Salmo responsorial: 136
R/. Que se me pegue la lengua al paladar sí no me acuerdo de ti.
Junto a los canales de Babilonia nos sentamos a llorar
con nostalgia de Sión; en los sauces de sus orillas colgábamos nuestras
cítaras.
Allí los que nos deportaron nos invitaban a cantar; nuestros opresores, a
divertirlos: «Cantadnos un cantar de Sión».
¡Cómo cantar un cántico del Señor en tierra extranjera! Si me olvido de ti,
Jerusalén, que se me paralice la mano derecha.
Que se me pegue la lengua al paladar si no me acuerdo de ti, si no pongo a
Jerusalén en la cumbre de mis alegrías.
Versículo antes del Evangelio (Mt 8,17):
Aleluya. Cristo hizo suyas nuestras debilidades y cargó con nuestros dolores. Aleluya.
Texto del Evangelio (Mt 8,1-4):
En aquel tiempo, cuando Jesús bajó del monte, fue siguiéndole una gran muchedumbre. En esto, un leproso se acercó y se postró ante Él, diciendo: «Señor, si quieres puedes limpiarme». Él extendió la mano, le tocó y dijo: «Quiero, queda limpio». Y al instante quedó limpio de su lepra. Y Jesús le dice: «Mira, no se lo digas a nadie, sino vete, muéstrate al sacerdote y presenta la ofrenda que prescribió Moisés, para que les sirva de testimonio».
Comentario
Hoy, el Evangelio nos muestra un leproso, lleno de dolor
y consciente de su enfermedad, que acude a Jesús pidiéndole: «Señor, si quieres
puedes limpiarme» (Mt 8,2). También nosotros, al ver tan cerca al Señor y tan
lejos nuestra cabeza, nuestro corazón y nuestras manos de su proyecto de
salvación, tendríamos que sentirnos ávidos y capaces de formular la misma
expresión del leproso: «Señor, si quieres puedes limpiarme» (Mt 8,2).
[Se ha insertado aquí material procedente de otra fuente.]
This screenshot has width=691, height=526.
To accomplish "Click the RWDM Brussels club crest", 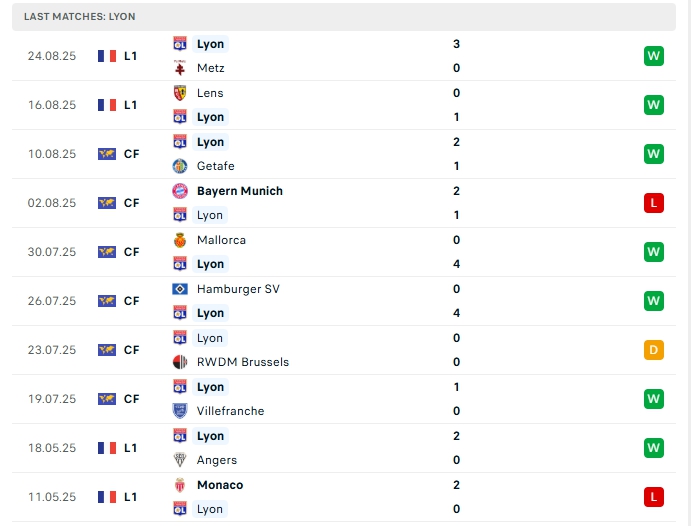I will (x=180, y=362).
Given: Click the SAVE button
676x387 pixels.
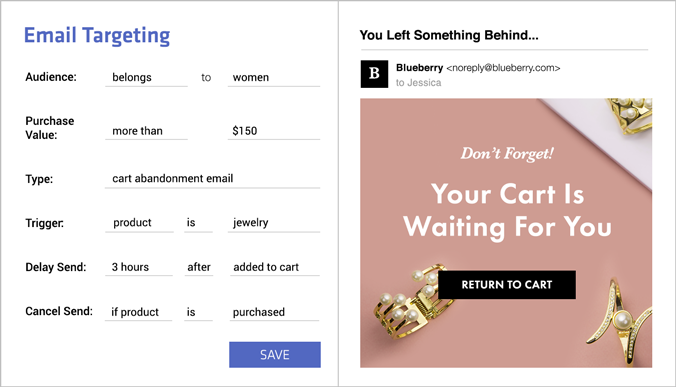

Ahora bien, se impone una pregunta: Una sociedad que no tiene conciencia de
pecado, ¿puede pedir perdón al Señor? ¿Puede pedirle purificación alguna? Todos
conocemos mucha gente que sufre y cuyo corazón está herido, pero su drama es
que no siempre es consciente de su situación personal. A pesar de todo, Jesús
continúa pasando a nuestro lado, día tras día (cf. Mt 28,20), y espera la misma
petición: «Señor, si quieres...» (cf. Mt 8,2). No obstante, también nosotros
debemos colaborar. San Agustín nos lo recuerda en su clásica sentencia: «Aquél
que te creó sin ti, no te salvará sin ti». Es necesario, pues, que seamos capaces
de pedir al Señor que nos ayude, que queramos cambiar con su ayuda.
Alguien se preguntará: ¿por qué es tan importante darse cuenta, convertirse y
desear cambiar? Sencillamente porque, de lo contrario, seguiríamos sin poder
dar una respuesta afirmativa a la pregunta anterior, en la que decíamos que una
sociedad sin conciencia de pecado difícilmente sentirá deseos o necesidad de
buscar al Señor para formular su petición de ayuda.
Por eso, cuando llega el momento del arrepentimiento, el momento de la confesión
sacramental, es preciso deshacerse del pasado, de las lacras que infectan
nuestro cuerpo y nuestra alma. No lo dudemos: pedir perdón es un gran momento
de iniciación cristiana, porque es el momento en que se nos cae la venda de los
ojos. ¿Y si alguien se da cuenta de su situación y no quiere convertirse? Dice
un refrán popular: «No hay peor ciego que el que no quiere ver».